In between juggling the demands of school and extracurricular activities, he sells his products at craft and vendor shows around metro Detroit. His family helps at the events, which are held mostly on evenings and weekends. He estimates that by year’s end he will have participated in more than 50 shows.
One of the things he enjoys most about the shows is interacting with customers, something that was once a daunting task.
“When I started my business, I was socially awkward,” he said. “I wasn’t able to speak to people very easily. That’s a challenge that I’ve definitely overcome.”
Kelly is shown with his parents, Steve and Tracie, and his brother, Grant.
Since starting his company in September 2016, Kelly has served more than 2,000 customers. Many have become regulars he knows by name.
“I get lots of requests for different scents, so I make sure to bring them in,” he said.
Among the top sellers are Coconut Breeze, Lavender and Kelly’s personal favorite, Soothing Vanilla.
“It makes the entire bathroom smell like warm, toasted vanilla,” he said.
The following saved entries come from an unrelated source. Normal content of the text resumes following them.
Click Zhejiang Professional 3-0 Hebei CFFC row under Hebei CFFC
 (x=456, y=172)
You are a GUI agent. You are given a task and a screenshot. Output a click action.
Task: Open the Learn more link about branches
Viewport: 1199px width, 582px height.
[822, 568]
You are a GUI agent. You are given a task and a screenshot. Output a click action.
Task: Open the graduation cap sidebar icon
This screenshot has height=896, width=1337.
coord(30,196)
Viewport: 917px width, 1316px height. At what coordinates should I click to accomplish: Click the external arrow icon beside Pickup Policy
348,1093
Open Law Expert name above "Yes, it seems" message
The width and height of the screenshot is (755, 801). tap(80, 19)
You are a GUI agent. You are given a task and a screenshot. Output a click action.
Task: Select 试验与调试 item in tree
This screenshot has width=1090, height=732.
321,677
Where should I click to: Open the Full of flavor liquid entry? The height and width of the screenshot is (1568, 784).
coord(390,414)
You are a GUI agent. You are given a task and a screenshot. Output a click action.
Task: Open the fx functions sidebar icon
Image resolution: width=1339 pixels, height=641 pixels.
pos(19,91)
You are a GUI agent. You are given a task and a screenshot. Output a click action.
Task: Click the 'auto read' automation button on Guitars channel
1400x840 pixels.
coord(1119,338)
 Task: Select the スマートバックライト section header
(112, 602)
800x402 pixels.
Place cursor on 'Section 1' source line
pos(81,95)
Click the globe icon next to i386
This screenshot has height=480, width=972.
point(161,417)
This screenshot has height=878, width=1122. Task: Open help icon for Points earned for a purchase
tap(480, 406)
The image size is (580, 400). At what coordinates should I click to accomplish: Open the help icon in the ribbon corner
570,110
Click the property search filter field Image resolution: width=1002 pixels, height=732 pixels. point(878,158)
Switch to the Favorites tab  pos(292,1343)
The company also offers seasonal varieties, such as Cider Mill, Winter Berry and Holiday Dreams. Kelly comes up with the whimsical monikers himself.
Along with craft and vendor shows, Kelly’s products are also available through his website, ExpeditionSoaps.com, and at two area retail outlets, Soothe Your Soul, in Oxford and Green Hippo Gifts, in his hometown of Lake Orion.
Paying It Forward
The Expedition Soap Company offers almost 80 varieties of soap, all biodegradable and free of harsh chemicals.
With his company thriving, Kelly has added philanthropy to his business model. Last April, in honor of National Autism Awareness Month, he donated a portion of his sales to the U.S. Autism and Asperger Association, an organization close to his heart.
“Not only do they help younger kids, but they also help kids my age who are transitioning to college,” he said. “There’s always a lot of emphasis on helping younger kids, but it’s also very important to support older kids and adults on the spectrum.”
In addition, he recently started offering his products for fundraising. He’s partnered with several cheerleading and gymnastics groups, as well as a nurse who raised money for the March of Dimes.
“It’s a product that people can feel good about selling,” he said. “And the people buying it can feel good about using a product that’s healthy for them.”
Above all, Kelly says his most important mission – and greatest reward – is inspiring others through his story of triumph over adversity.
“I’ve given up on so many things in my life,” Kelly said. “My business taught me not to give up. It taught me to take responsibility and see things through.”
He encourages others facing obstacles to reach for their dreams.
“Whatever you want your future to become, just go for it,” he said. “You don't have to believe everything others tell you. Just believe in yourself, and go for it."